The limit was there, because large hard drives did not exist at that time. The largest capacity generally available in 1999-2000 was 60GB, maybe 80GB.

The external case will be a good choice - your directory will eventually fail - you can bet on it, you just won't know exactly when the trouble will start.

You can actually format the drive in an external case, and then transplant into your G3, but that simply gets you a large partition. The problem will remain - it will fail sooner or later, as long as the larger partition remains.
Here's a nice article concerning that limit
http://www.48bitlba.com/overview.htm


----------



## Sunnz (Feb 13, 2007)

So the G3 has only got 28-bit addressing for hard disks - so 2^28 of 512-byte sectors are available, which can only handle 137GB/128GiB at best...


----------



## DeltaMac (Feb 13, 2007)

Now you've got it! Of course, it's not strictly the G3 processor, but the IDE drive chip on the logic board, and the ATA-4 drive protocols (or older).

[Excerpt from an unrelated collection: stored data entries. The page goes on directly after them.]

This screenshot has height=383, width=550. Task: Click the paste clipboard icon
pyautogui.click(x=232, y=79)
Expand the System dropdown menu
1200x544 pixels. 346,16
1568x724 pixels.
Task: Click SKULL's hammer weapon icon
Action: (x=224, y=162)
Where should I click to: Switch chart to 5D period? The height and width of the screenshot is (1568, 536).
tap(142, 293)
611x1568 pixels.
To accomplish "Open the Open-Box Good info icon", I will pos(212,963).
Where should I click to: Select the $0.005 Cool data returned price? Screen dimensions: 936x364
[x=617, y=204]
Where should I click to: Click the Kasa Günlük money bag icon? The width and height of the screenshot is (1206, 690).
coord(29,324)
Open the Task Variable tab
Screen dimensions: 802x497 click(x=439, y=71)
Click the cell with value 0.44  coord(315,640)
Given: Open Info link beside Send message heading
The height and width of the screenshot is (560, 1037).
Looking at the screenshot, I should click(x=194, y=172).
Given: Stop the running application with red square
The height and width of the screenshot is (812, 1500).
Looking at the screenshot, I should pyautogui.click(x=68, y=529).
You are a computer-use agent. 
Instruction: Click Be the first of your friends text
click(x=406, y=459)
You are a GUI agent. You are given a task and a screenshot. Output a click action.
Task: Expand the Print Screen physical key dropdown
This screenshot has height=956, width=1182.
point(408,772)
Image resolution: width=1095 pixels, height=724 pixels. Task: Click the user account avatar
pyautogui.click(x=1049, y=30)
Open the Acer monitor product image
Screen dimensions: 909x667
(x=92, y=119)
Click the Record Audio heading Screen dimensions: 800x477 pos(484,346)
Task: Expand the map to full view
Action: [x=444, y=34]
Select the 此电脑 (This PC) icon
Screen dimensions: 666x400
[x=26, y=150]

ATA-5 (mostly), and ATA-6 support the 48-bit LBA. This was not provided until well after the G4 was introduced. The PowerMac G4s can be updated simply by popping in a newer IDE drive controller card. An iMac, unfortunately, cannot have that hardware updated.


----------



## Sunnz (Feb 14, 2007)

Well I understand it a bit more... but still very puzzled. I got have over 200GiB on data on the disk and I could access all of them (I actually read through text files, open PDF, and playing movies.) - I mean, this is impossible, right?

If, the logic board, reported as "Apple Pangea Macio" in dmesg, cannot get over the 128GiB boundary, it shouldn't be able to write to it...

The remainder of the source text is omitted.